Que la prière du moine se répande en une prière continue

Chassons donc de notre cœur, avant la prière, tout ce qui pourrait la troubler,

afin de suivre ce précepte de l’Apôtre : « Priez sans cesse » (I Thess., V, 17) ; et « en tout lieu, levez vos mains pures sans trouble et sans colère. » (I Tim., n, 8.) Nous ne pourrons jamais le faire, si notre âme n’est pas purifiée de tous les vices, et tout appliquée au bien et à la vertu pour se nourrir continuellement de la contemplation divine. (Conférence IX,3)

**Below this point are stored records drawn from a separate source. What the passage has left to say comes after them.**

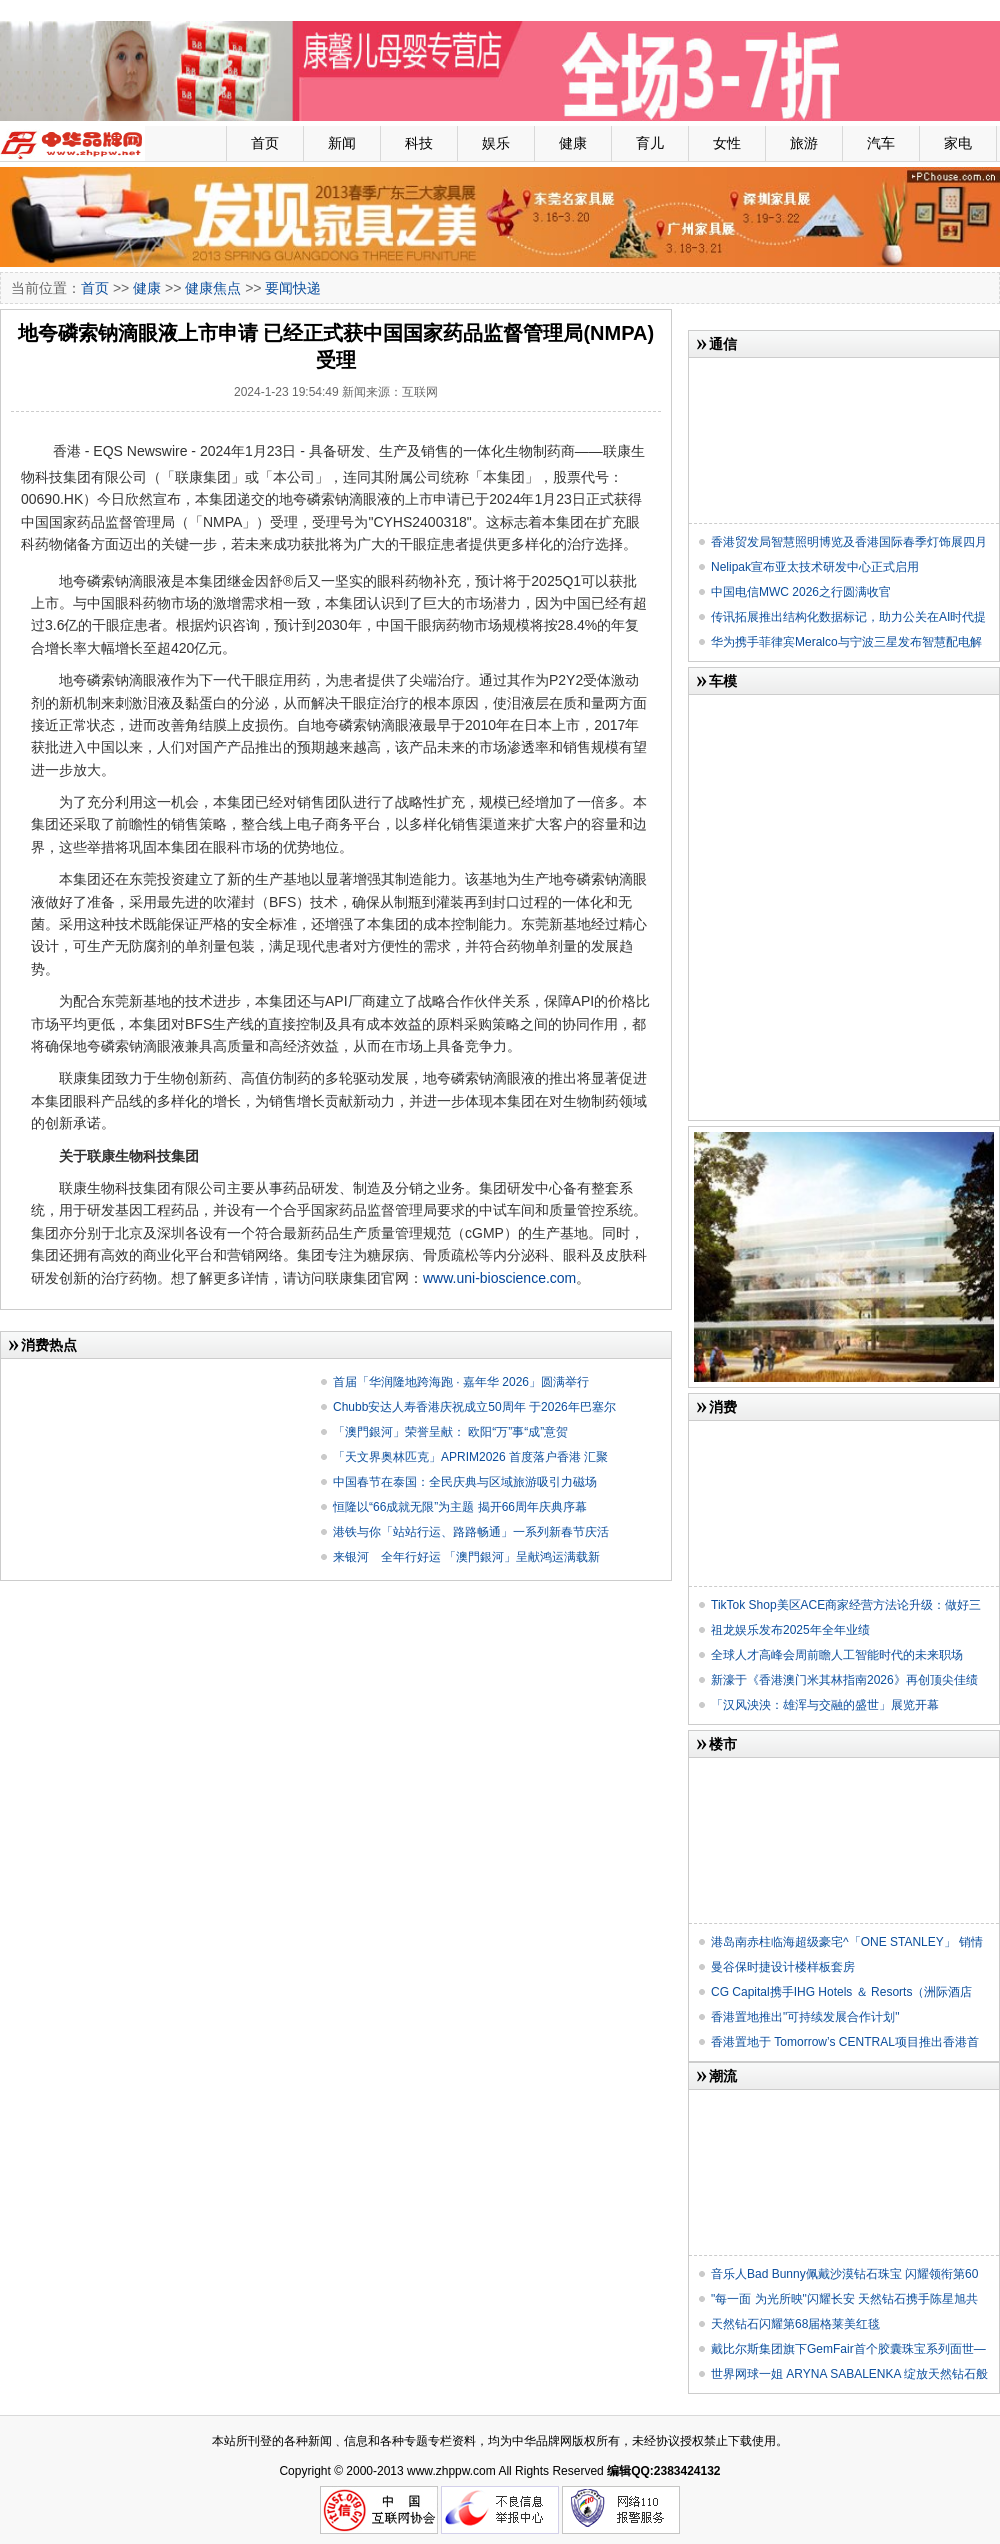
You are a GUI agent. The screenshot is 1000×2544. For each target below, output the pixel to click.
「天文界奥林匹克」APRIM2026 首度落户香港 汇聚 (470, 1457)
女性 (727, 143)
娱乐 (496, 143)
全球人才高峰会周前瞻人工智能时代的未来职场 (837, 1655)
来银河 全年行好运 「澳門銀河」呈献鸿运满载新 (466, 1557)
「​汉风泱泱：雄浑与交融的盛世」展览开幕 (825, 1705)
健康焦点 (213, 288)
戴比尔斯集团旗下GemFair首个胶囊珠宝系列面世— (848, 2349)
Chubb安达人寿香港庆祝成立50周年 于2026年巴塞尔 (474, 1407)
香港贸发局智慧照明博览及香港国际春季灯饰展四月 (849, 542)
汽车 (881, 143)
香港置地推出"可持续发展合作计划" (805, 2017)
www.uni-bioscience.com (499, 1278)
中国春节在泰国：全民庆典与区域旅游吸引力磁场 (465, 1482)
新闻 (342, 143)
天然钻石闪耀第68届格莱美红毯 (795, 2324)
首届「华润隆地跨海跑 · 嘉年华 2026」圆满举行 (461, 1382)
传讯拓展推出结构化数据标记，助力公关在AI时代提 (848, 617)
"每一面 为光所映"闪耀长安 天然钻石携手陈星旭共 (844, 2299)
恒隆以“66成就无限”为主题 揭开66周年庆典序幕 (460, 1507)
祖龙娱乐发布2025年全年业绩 (790, 1630)
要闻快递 (293, 288)
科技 (419, 143)
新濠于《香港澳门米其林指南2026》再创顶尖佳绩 (844, 1680)
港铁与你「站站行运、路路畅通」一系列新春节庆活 (471, 1532)
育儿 (650, 143)
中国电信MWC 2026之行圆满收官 (801, 592)
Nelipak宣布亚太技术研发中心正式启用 (815, 567)
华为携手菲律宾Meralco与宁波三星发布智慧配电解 (846, 642)
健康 (573, 143)
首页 (265, 143)
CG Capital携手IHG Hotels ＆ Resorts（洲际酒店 (841, 1992)
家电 (958, 143)
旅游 (804, 143)
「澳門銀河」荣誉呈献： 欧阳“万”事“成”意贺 (450, 1432)
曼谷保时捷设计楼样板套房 (783, 1967)
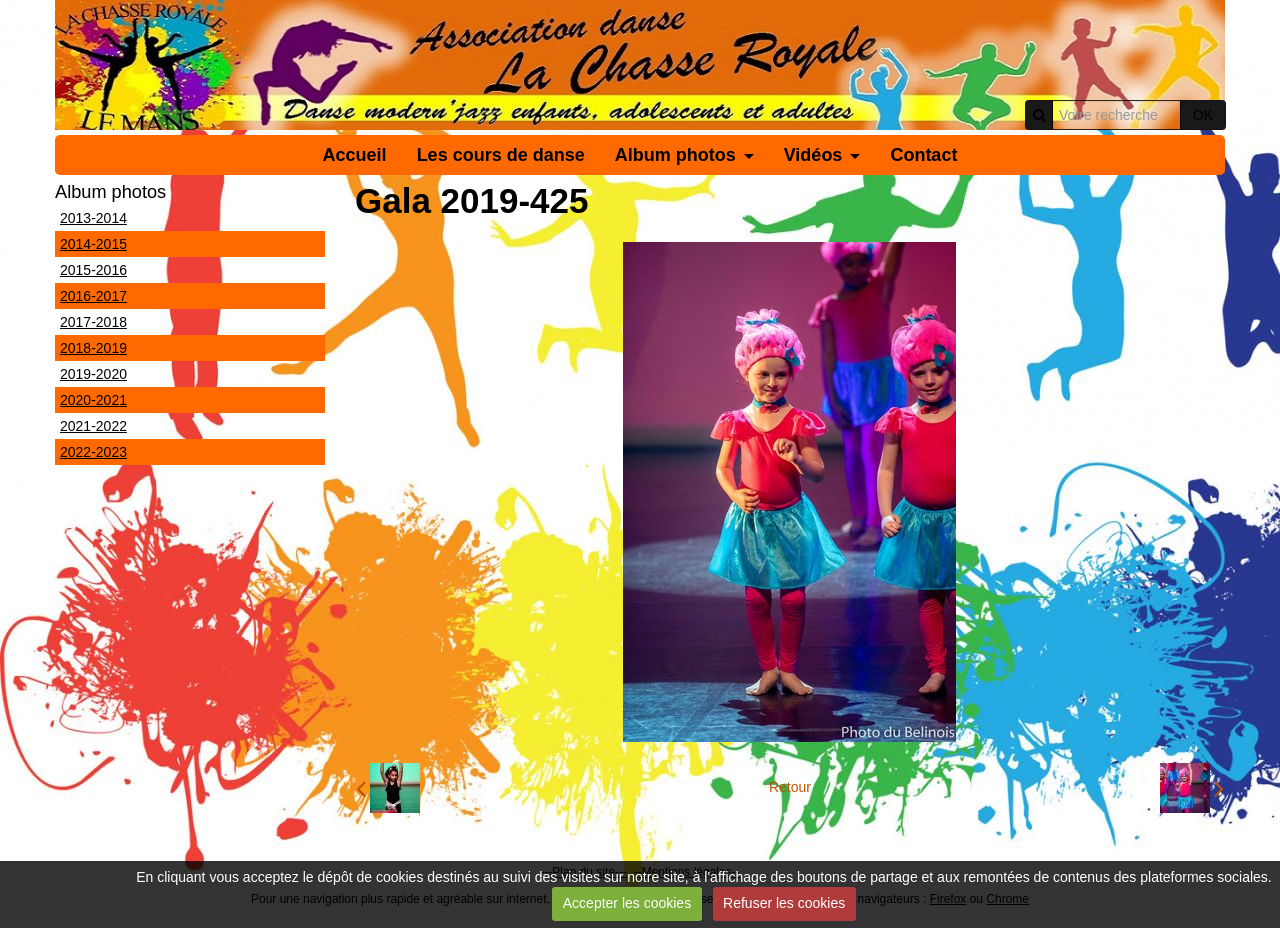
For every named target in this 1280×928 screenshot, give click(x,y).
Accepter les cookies (627, 903)
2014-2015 (93, 244)
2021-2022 (93, 426)
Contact (923, 155)
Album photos (675, 155)
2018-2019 (93, 348)
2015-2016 (93, 270)
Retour (790, 787)
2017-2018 (93, 322)
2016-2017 (93, 296)
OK (1203, 115)
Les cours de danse (501, 155)
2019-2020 (93, 374)
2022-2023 (93, 452)
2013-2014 (93, 218)
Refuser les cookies (784, 903)
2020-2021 (93, 400)
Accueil (355, 155)
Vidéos (813, 155)
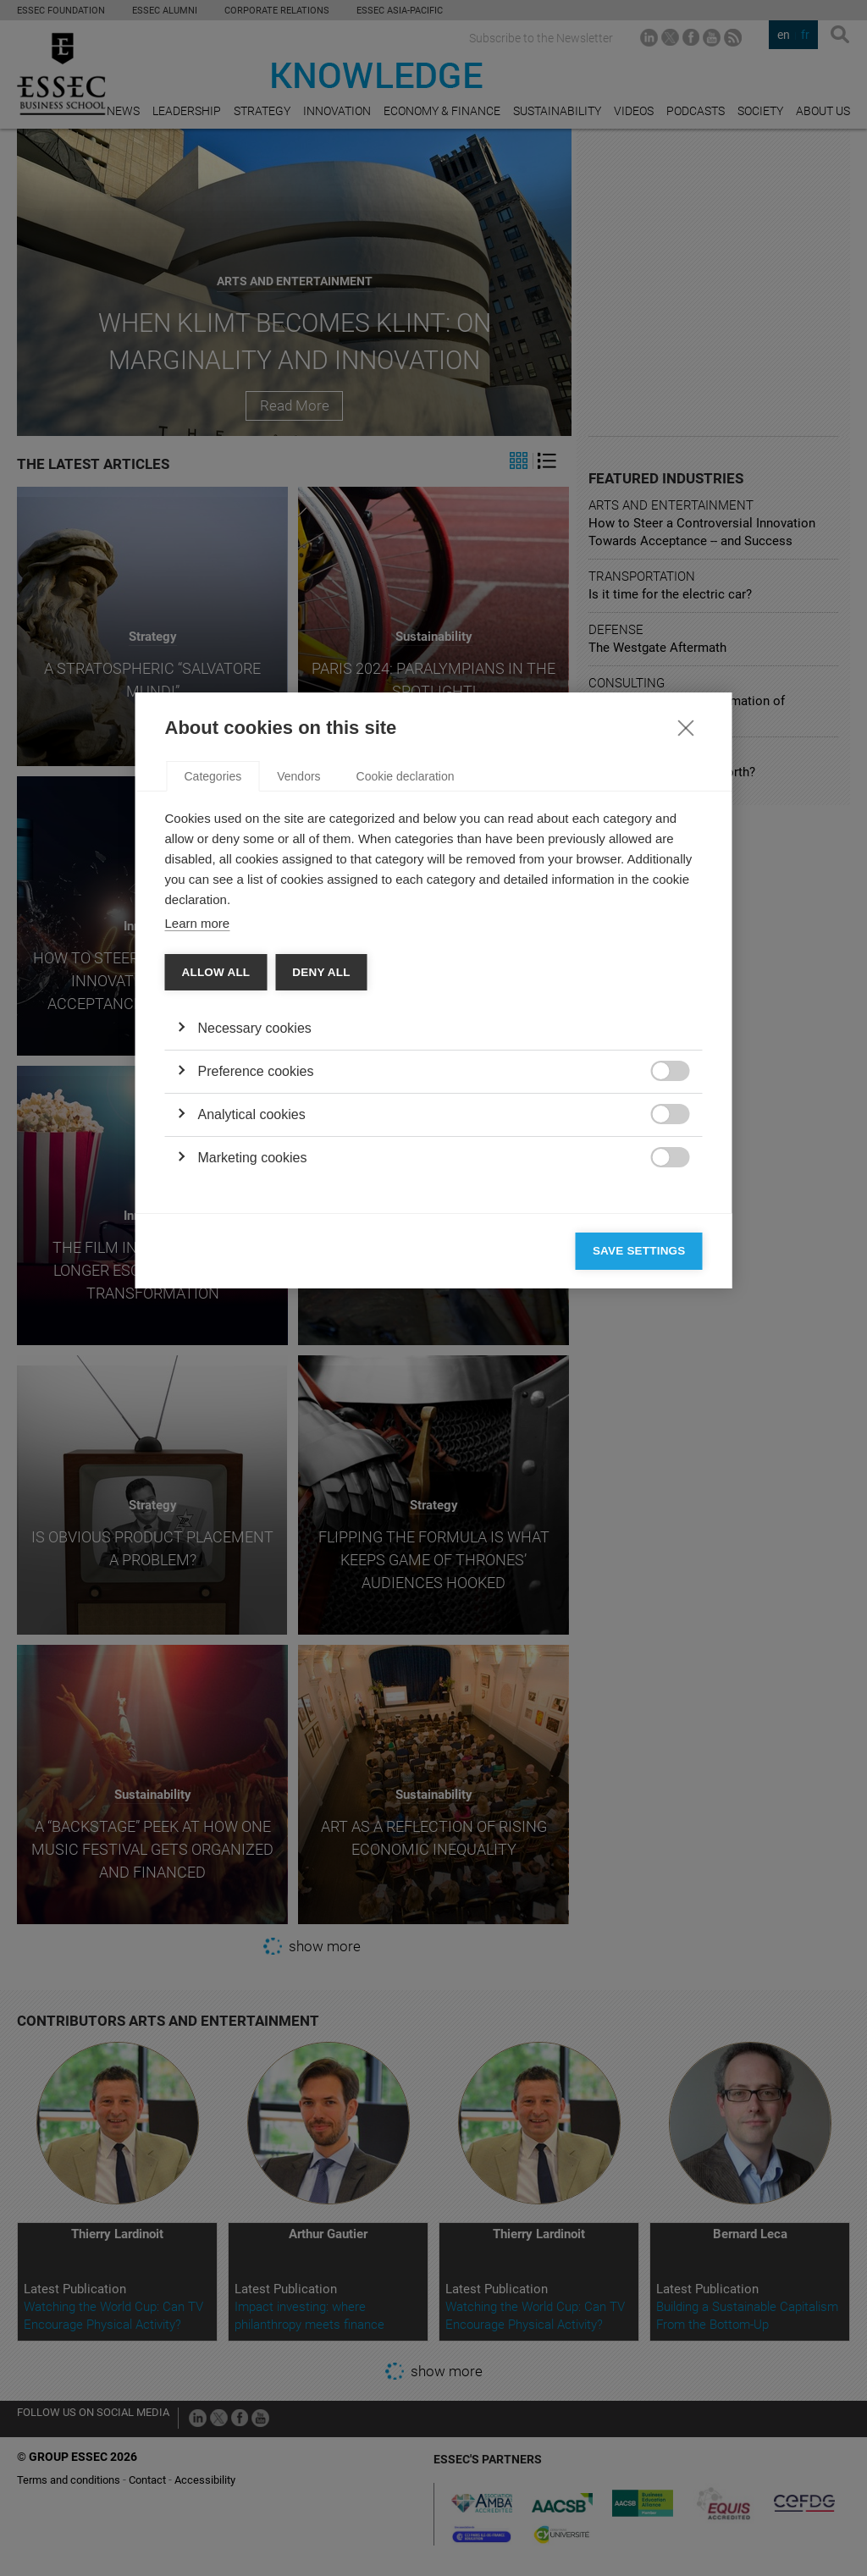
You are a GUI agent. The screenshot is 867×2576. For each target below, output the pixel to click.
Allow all (216, 1270)
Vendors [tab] (298, 1074)
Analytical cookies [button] (252, 1412)
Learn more (197, 1221)
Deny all (321, 1270)
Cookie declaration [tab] (405, 1074)
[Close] (686, 1025)
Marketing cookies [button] (252, 1455)
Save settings (639, 1548)
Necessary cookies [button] (255, 1326)
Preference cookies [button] (256, 1369)
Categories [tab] (213, 1074)
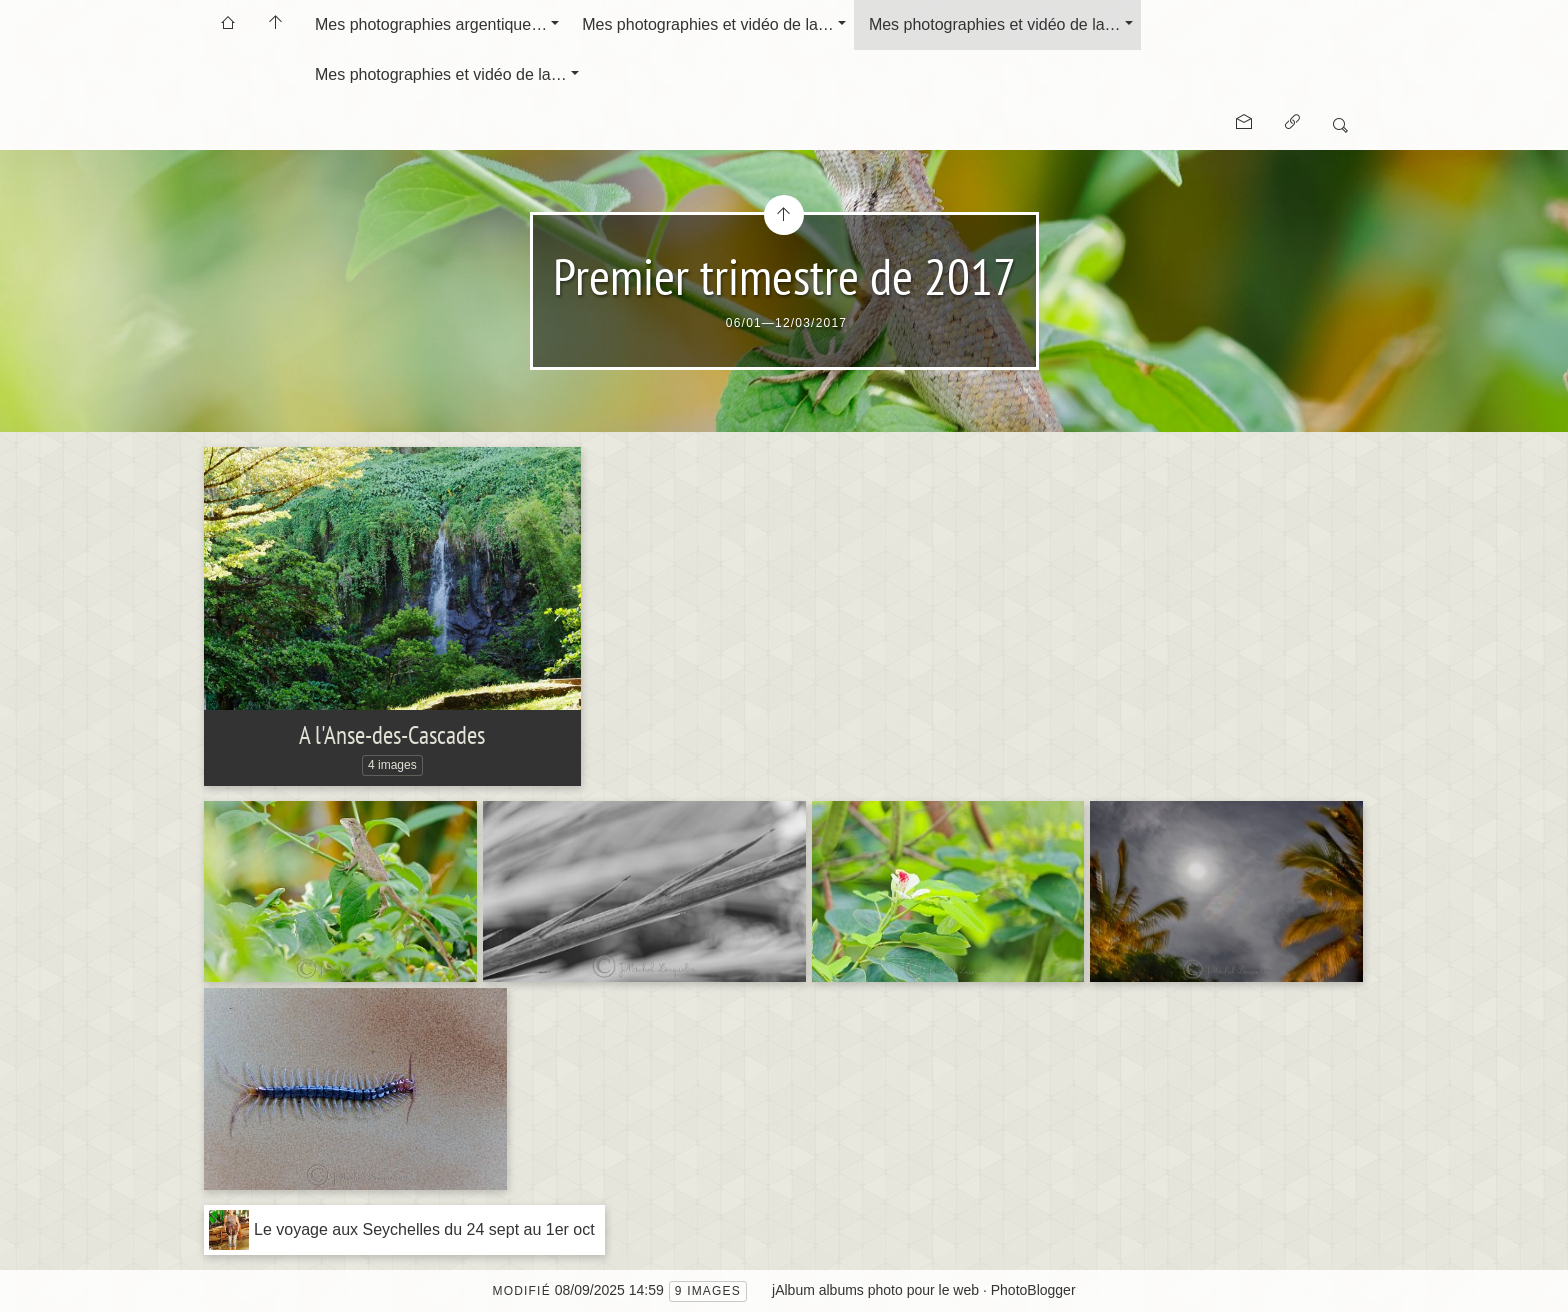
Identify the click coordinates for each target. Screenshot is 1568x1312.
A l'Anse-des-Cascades (392, 735)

Alors s’accomplira parfaitement en nous cette prière, que le Sauveur adressait à son Père pour ses disciples :
« Que l’amour dont vous m’avez aimé soit en eux, et qu’ils soient en nous.
Qu’ils soient tous unis ; comme vous, mon Père, vous êtes en moi et moi en vous, qu’ils soient eux-mêmes en nous. » (S. Jean, XVII, 21.) Cette prière de Notre-Seigneur ne peut manquer de s’accomplir, quand nous l’aimerons comme il nous aime. Et cela se fera lorsque tout ce que nous aimerons, tout ce que nous désirerons, tout ce que nous étudierons, rechercherons, penserons, verrons, dirons, espérerons, sera Dieu et Dieu seul, et que cette unité du Père avec le Fils, et du Fils avec le Père, pénétrera tellement notre esprit et notre cœur, que la charité, qui nous unit à lui, sera continuelle et inaltérable comme celle qu’il a pour nous. En demeurant ainsi unis à lui, Dieu sera notre espérance, notre pensée, notre parole ; nous arriverons à cet état que Notre-Seigneur nous souhaitait dans sa prière : « Qu’ils soient tous un, comme nous le sommes nous-mêmes.

Que je sois en eux, comme vous êtes en moi, et qu’ils soient ainsi consommés dans l’unité. » (S. Jean, XVII, 21.) C’est là le but que doit se proposer un religieux ; c’est vers cette image de la béatitude éternelle qu’il doit tendre, afin de mériter de goûter dans
le vase fragile de son corps, les prémices, les arrhes de ce bonheur, de cette gloire
qui l’attendent au ciel. Oui, la véritable perfection pour l’âme est de se dépouiller
de tout ce qui est charnel, pour s’élever de plus en plus vers les choses célestes,
jusqu’à ce que toute sa vie, tous les mouvements de son cœur deviennent une continuelle prière.